What is asked: Copy out the entries from the very first line down through the line containing "will click(x=635, y=1411).", keeping every character as it appears and including both of those end lines.

Record excerpts:
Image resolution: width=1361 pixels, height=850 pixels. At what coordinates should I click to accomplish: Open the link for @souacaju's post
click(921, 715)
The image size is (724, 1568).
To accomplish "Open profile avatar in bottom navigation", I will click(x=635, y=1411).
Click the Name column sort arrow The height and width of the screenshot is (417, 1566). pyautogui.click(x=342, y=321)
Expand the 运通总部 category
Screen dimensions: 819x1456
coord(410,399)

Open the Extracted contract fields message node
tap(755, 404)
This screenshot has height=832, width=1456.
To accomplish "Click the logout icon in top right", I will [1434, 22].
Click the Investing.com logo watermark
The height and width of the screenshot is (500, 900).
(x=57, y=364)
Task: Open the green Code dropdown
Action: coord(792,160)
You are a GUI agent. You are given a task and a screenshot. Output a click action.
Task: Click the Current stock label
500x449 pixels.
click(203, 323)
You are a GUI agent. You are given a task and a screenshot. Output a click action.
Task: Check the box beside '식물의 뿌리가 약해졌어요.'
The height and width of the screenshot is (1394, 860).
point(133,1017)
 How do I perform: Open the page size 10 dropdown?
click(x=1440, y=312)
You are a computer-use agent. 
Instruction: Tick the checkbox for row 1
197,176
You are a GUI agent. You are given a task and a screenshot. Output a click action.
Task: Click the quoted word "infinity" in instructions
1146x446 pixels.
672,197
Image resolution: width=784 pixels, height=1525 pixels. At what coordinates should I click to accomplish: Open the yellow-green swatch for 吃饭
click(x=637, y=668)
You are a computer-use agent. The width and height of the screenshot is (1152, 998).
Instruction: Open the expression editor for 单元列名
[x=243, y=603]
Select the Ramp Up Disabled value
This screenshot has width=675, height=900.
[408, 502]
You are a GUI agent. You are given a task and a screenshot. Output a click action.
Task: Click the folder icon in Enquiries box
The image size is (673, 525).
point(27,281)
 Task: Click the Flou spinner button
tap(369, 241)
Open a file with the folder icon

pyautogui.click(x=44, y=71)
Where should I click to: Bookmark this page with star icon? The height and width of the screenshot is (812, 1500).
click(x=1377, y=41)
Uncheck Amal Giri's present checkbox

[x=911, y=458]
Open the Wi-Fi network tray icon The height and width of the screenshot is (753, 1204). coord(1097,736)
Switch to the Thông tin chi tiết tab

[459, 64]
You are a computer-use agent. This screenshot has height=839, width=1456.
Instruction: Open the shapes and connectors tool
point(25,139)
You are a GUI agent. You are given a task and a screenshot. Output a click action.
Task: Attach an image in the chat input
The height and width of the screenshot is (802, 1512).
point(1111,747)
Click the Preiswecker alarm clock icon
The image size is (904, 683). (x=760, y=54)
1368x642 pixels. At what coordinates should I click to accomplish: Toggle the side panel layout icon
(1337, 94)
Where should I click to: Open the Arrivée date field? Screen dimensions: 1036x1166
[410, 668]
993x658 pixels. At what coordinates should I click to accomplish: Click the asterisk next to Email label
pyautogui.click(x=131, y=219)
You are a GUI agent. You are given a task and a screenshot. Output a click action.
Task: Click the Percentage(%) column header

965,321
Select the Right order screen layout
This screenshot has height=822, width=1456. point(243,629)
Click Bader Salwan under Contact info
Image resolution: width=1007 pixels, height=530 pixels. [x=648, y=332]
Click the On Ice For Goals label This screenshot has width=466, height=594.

Result:
Image resolution: width=1361 pixels, height=850 pixels. At what coordinates should I click to accomplish: Open the link for @souacaju's post
click(921, 715)
The image size is (724, 1568).
To accomplish "Open profile avatar in bottom navigation", I will click(x=635, y=1411).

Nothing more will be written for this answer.